At nine years old, Gemao began playing competitive basketball. Three years later, he competed in the Palarong Pambansa, where they won a silver medal. During this time, he also played for Corpus Christi School in Cagayan de Oro, leading them to a championship in the 2018 SBP-Passerelle Mindanao Regional Finals.

== High school career ==
While he was in Manila for a Jr. NBA camp, Gemao was recruited by National University-Nazareth School (NUNS), who were led by coach Goldwin Monteverde at the time. He was among the last NUNS players to be coached by Monteverde, as Monteverde left NUNS to coach the UP Fighting Maroons.

Gemao then enrolled at the Colegio de San Juan de Letran to play for the Letran Squires of the NCAA's junior division. The Squires were led by first-year head coach Allen Ricardo, who recruited him on the advice of Tom Chua, an assistant of Monteverde and a former high school teammate.
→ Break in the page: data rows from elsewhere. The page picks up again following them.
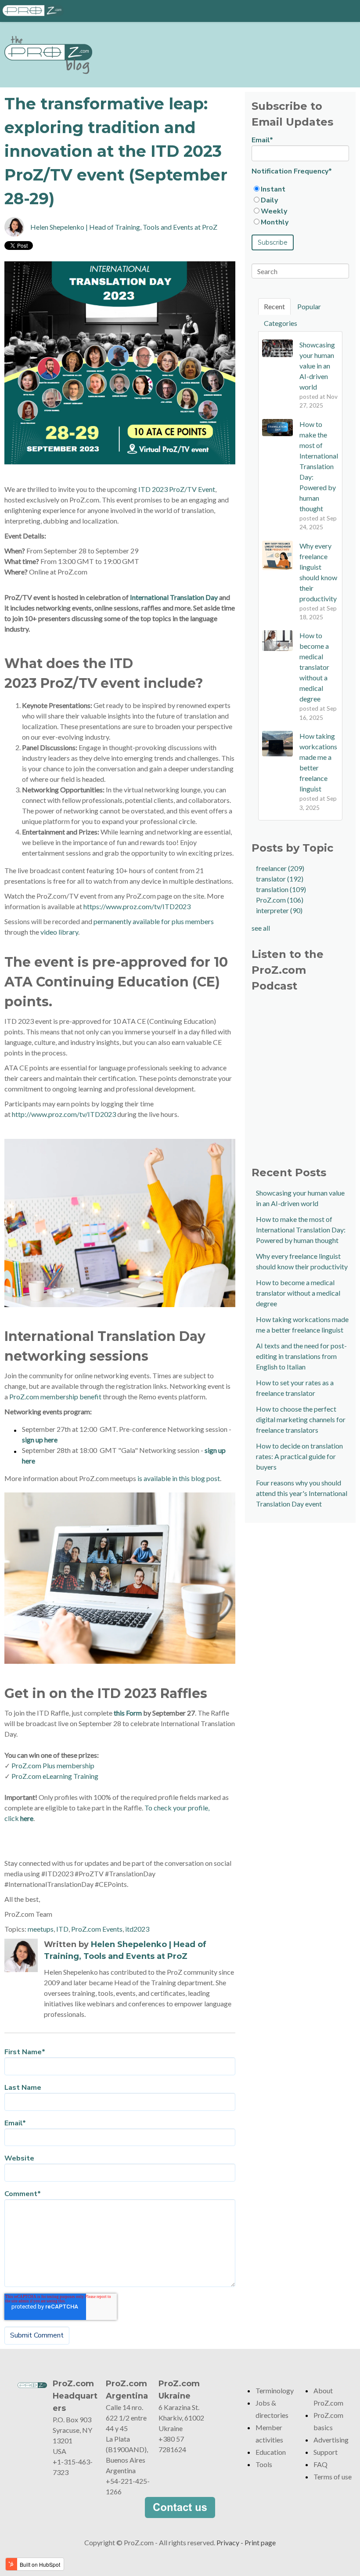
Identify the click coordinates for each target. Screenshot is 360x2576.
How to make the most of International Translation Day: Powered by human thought (301, 1229)
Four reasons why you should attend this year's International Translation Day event (301, 1493)
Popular (309, 306)
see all (261, 928)
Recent (274, 306)
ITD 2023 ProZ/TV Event (176, 489)
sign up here (40, 1439)
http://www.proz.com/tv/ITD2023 (64, 1114)
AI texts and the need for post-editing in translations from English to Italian (301, 1356)
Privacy (227, 2542)
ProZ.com (279, 900)
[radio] (300, 189)
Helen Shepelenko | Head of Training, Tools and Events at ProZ (123, 227)
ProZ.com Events (96, 1929)
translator (279, 878)
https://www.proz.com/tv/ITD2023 (137, 906)
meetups (41, 1929)
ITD (62, 1929)
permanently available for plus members (154, 921)
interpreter (279, 910)
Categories (280, 323)
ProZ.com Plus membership (52, 1765)
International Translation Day (174, 597)
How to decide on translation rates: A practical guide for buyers (299, 1456)
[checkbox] (300, 206)
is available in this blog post (178, 1478)
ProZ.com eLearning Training (54, 1776)
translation (281, 889)
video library (59, 932)
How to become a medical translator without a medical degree (298, 1293)
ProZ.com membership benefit (55, 1396)
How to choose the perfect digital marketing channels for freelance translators (301, 1419)
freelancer (280, 868)
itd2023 (137, 1929)
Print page (260, 2542)
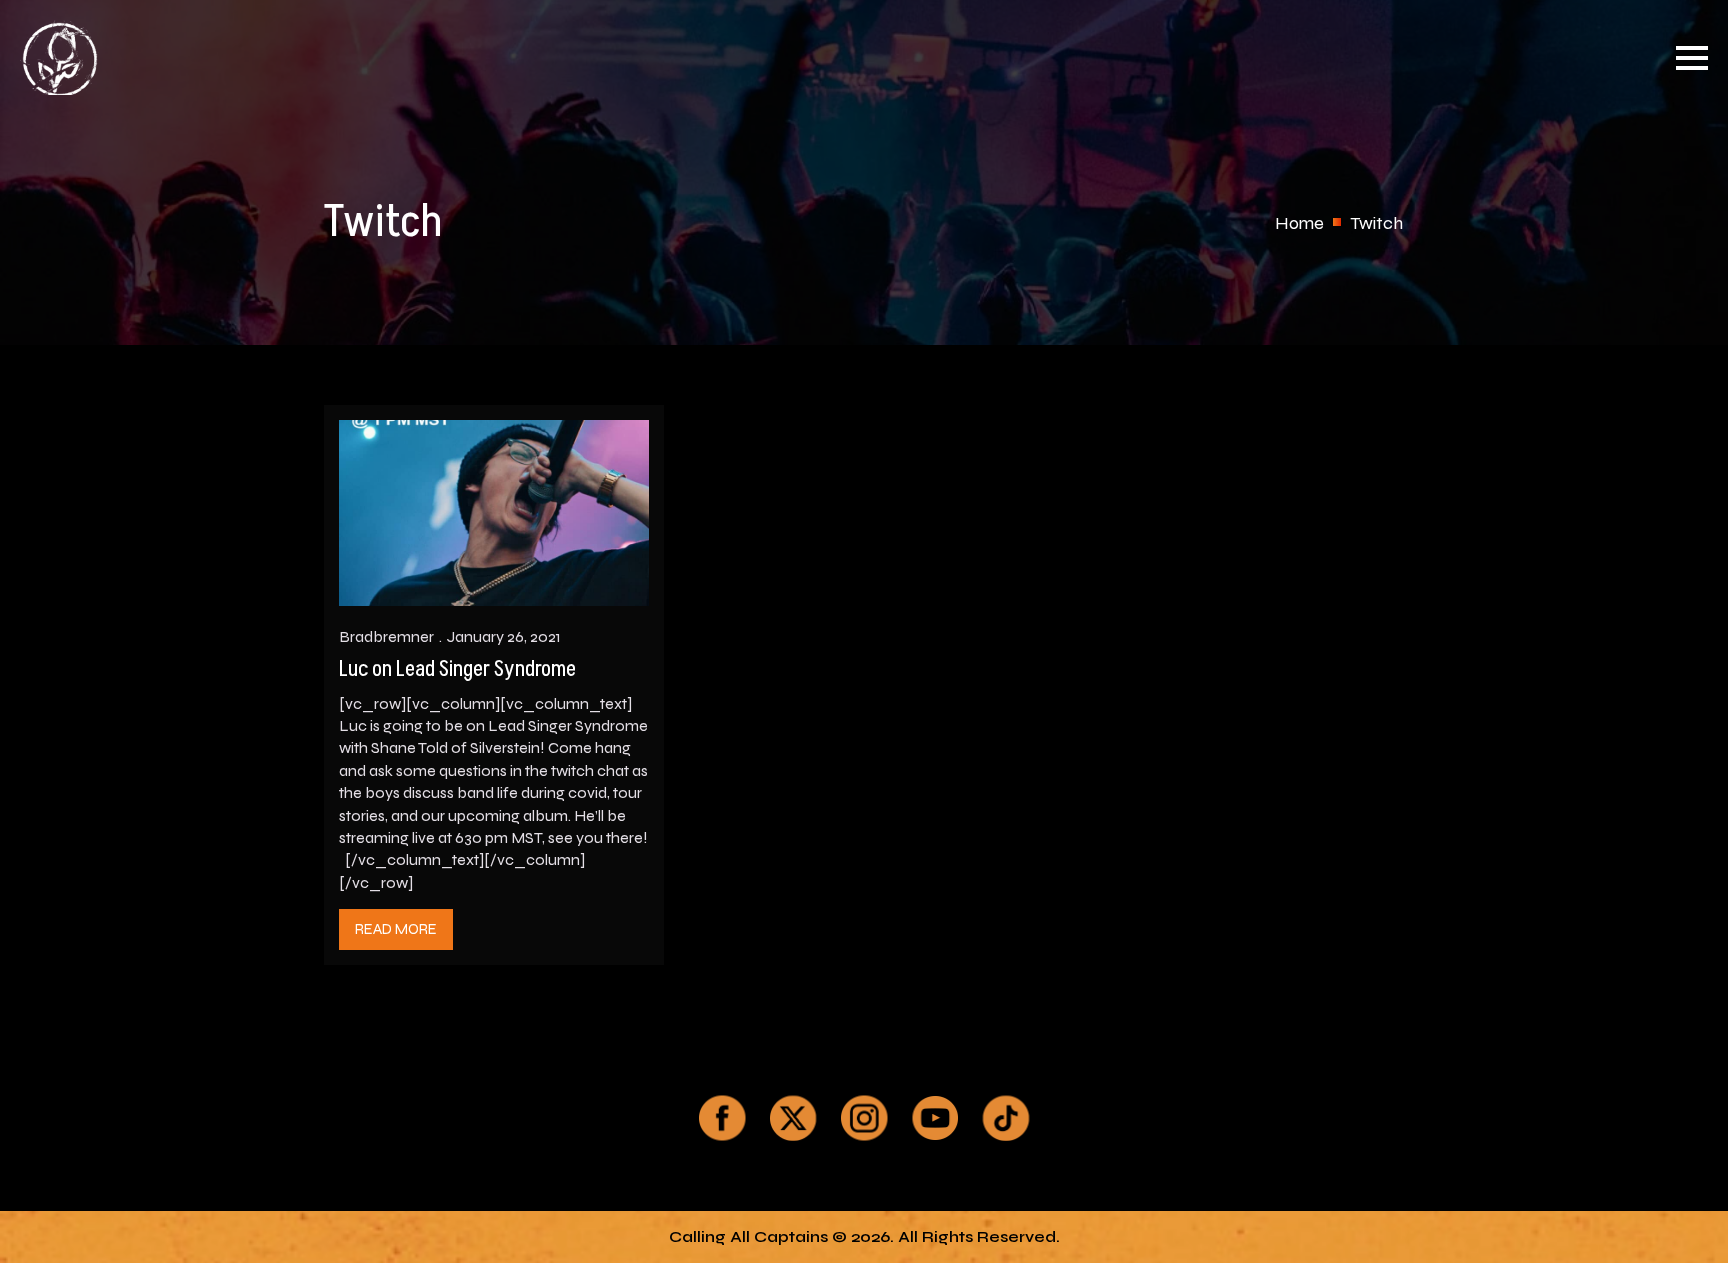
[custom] (722, 1118)
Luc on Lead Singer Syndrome (457, 670)
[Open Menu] (1692, 58)
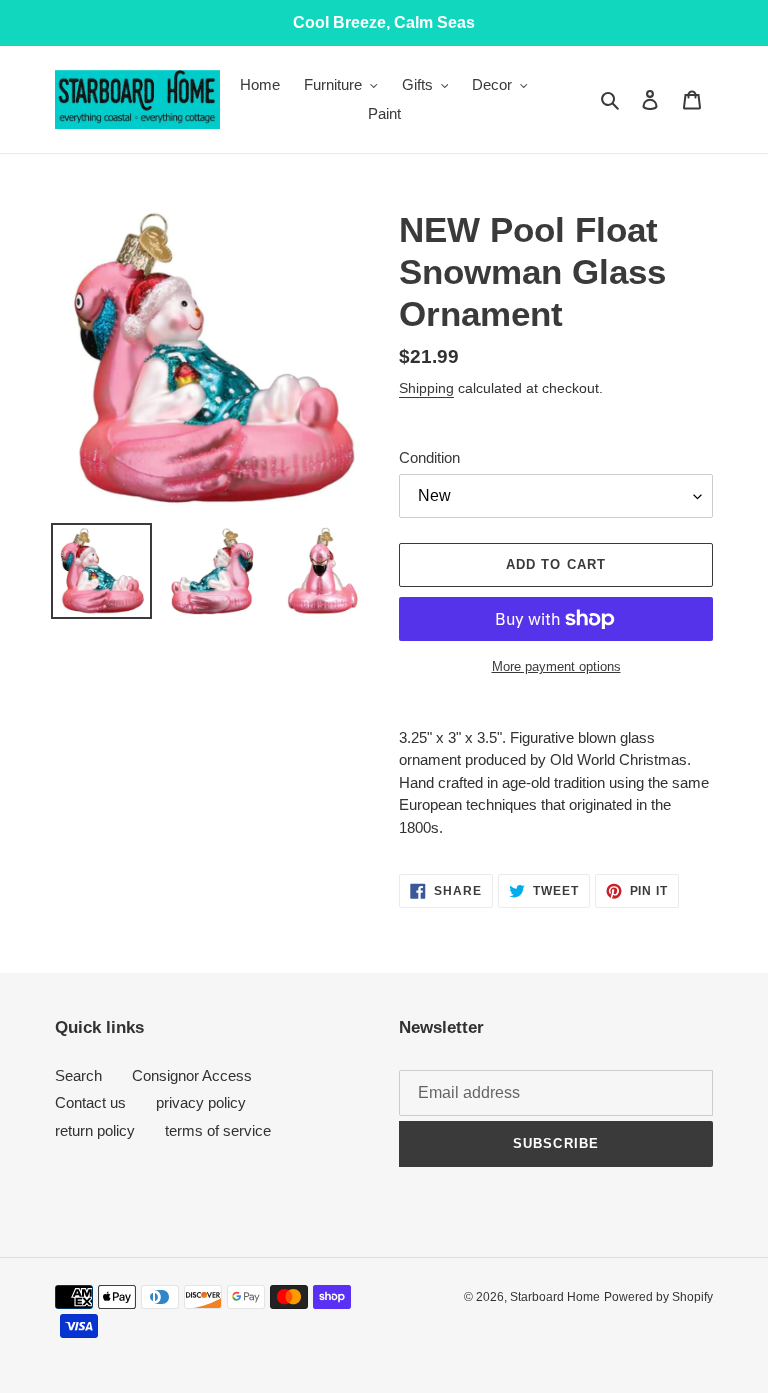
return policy (95, 1130)
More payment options (556, 666)
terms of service (218, 1130)
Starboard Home (555, 1297)
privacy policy (201, 1102)
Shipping (426, 388)
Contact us (90, 1102)
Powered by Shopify (658, 1297)
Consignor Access (192, 1075)
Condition (429, 457)
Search (78, 1075)
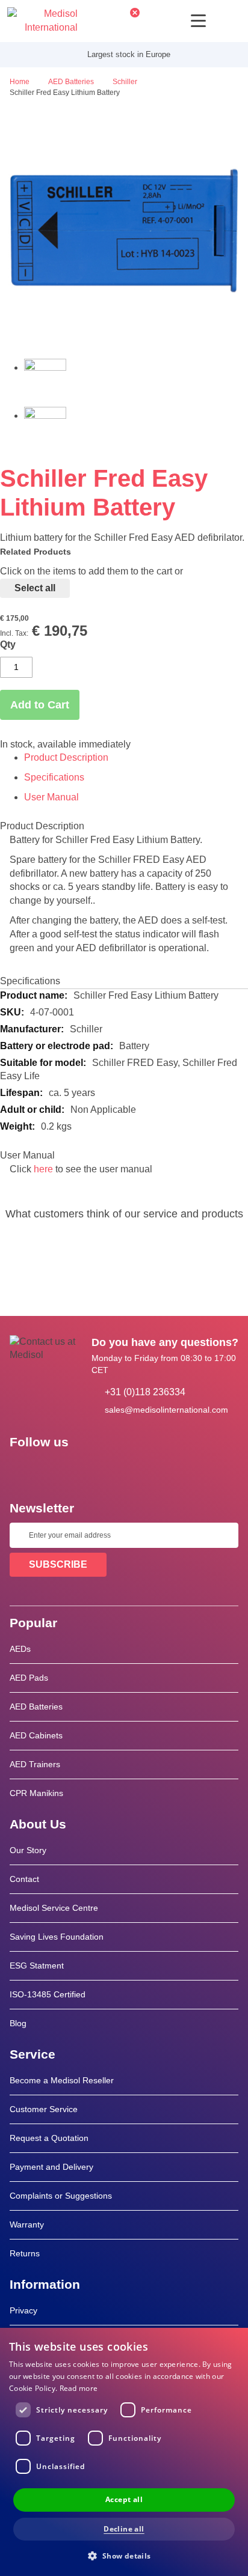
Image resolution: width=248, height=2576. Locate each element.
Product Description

In 2023, coming off a stint with the Philippines men's national under-16 team, he made his NCAA juniors debut with 15 points, six rebounds, four assists, three steals, and one block in a win over the San Sebastian Staglets. He then scored a career-high 35 points in a win over the Lyceum Junior Pirates, the most points scored in the NCAA that season. He then went on to lead the Squires to their first NCAA title in 22 years, averaging 17.5 points, 9.5 rebounds, and 3.5 assists as their Finals MVP while also making the Mythical Team with averages of 18.5 points, 6.9 boards, and 2.8 assists for the season. The NBTC ranked him as the 4th-best high school player in the country. Later that year, he was invited to the Basketball Without Borders (BWB) Asia camp.

Initially, Gemao committed to finish his senior high school years with Letran. On September 20, 2023, he left Letran to try out for Veritas Academy National Prep, a Nike Elite high school in California. He played there for his junior year, making the team's regular rotation. In 2024, he was invited to the BWB Global Camp. He then briefly returned to the Philippines to play for Fil-Nation Select in the 2024 NBTC Finals. Teaming up with Terrence Hill Jr., he led them to their first NBTC title.

Gemao then spent his last two years of high school with Royal Crown Academic School. In his Grade 12 season, he led the team to a 19–2 regular-season record and earned All-OSBA Second Team honors. In 2026, Gemao was invited to the Adidas Nations Tokyo Under-19 Special Camp.

On May 8, 2026, Gemao received an offer from Penn State, which he accepted.

== National team career ==
In 2022, Gemao was named to the Philippines men's national under-16 team for the 2022 FIBA U16 Asian Championship. At 15 years old, he was the team's youngest member. In 2024, he played for the Philippine under-18 team in the 2024 FIBA U18 Asia Cup SEABA qualifiers as they swept the tournament. Although they qualified for the FIBA U18 Asia Cup, he was not able to play due to a metacarpal fracture.